Methods: As part of a longitudinal multi-site study of ASD prediction in TSC (PI: Nelson), spontaneous EEG data were collected at several time points across the first two years of life in infants with TSC, alongside a low risk (LR) comparison group without TSC. Infants with TSC were then subdivided into TSC/ASD or TSC/no ASD based on clinical evaluation of ASD symptoms at 36 months (Jeste et al, 2014). After extensive cleaning using independent component analysis (ICA), EEG data were transformed into current source density (CSD) estimates using a Laplacian transform. Alpha phase coherence was computed between every possible electrode pair combination. Peak alpha frequency was estimated using a robust curve-fitting procedure for three regions of interest: frontal, central and occipital.

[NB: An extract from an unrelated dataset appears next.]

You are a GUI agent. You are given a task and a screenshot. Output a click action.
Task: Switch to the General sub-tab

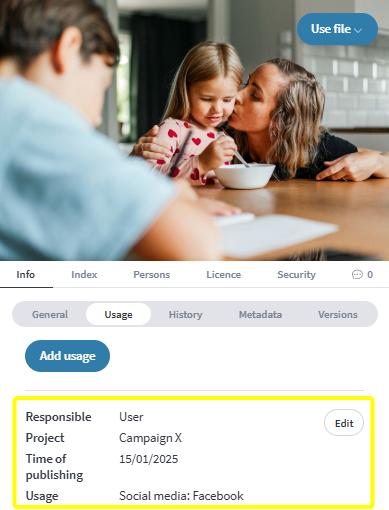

Results: (1)At 12 months, infants with TSC (M=.24, SD=.03; N=18) showed hypoconnectivity in long range interhemispheric alpha phase coherence compared to LR controls (M=.31, SD=.09; N=20) (P<0.00013, adj P<0.04). At 24 months, PAF was lower in TSC (N=28) infants compared to LR controls (N=12) across frontal (P=.009) and central (P=.026) regions. (2) At 24 months, infants with TSC/ASD (M=0.23; N=14) showed a pattern of long range hypoconnectivity compared to TSC/no ASD (M=0.28; N=13). (3) Across all participants, PAF at 24 months was associated with verbal (P=.001) and non-verbal cognition (P<.001) at 36 months.

Conclusions: Alterations in functional neural development can be quantified in infants with TSC, with patterns of long range hypoconnectivity and slower peak alpha frequency, most prominent in those with ASD and developmental delay. These biomarkers of atypical development in TSC can (1) help us to further stratify risk, identifying those infants requiring targeted developmental interventions from very early in life; and can (2) inform future studies examining the effect of intervention on neural function and connectivity, as these brain changes may mediate developmental gains in these infants at high risk for ASD.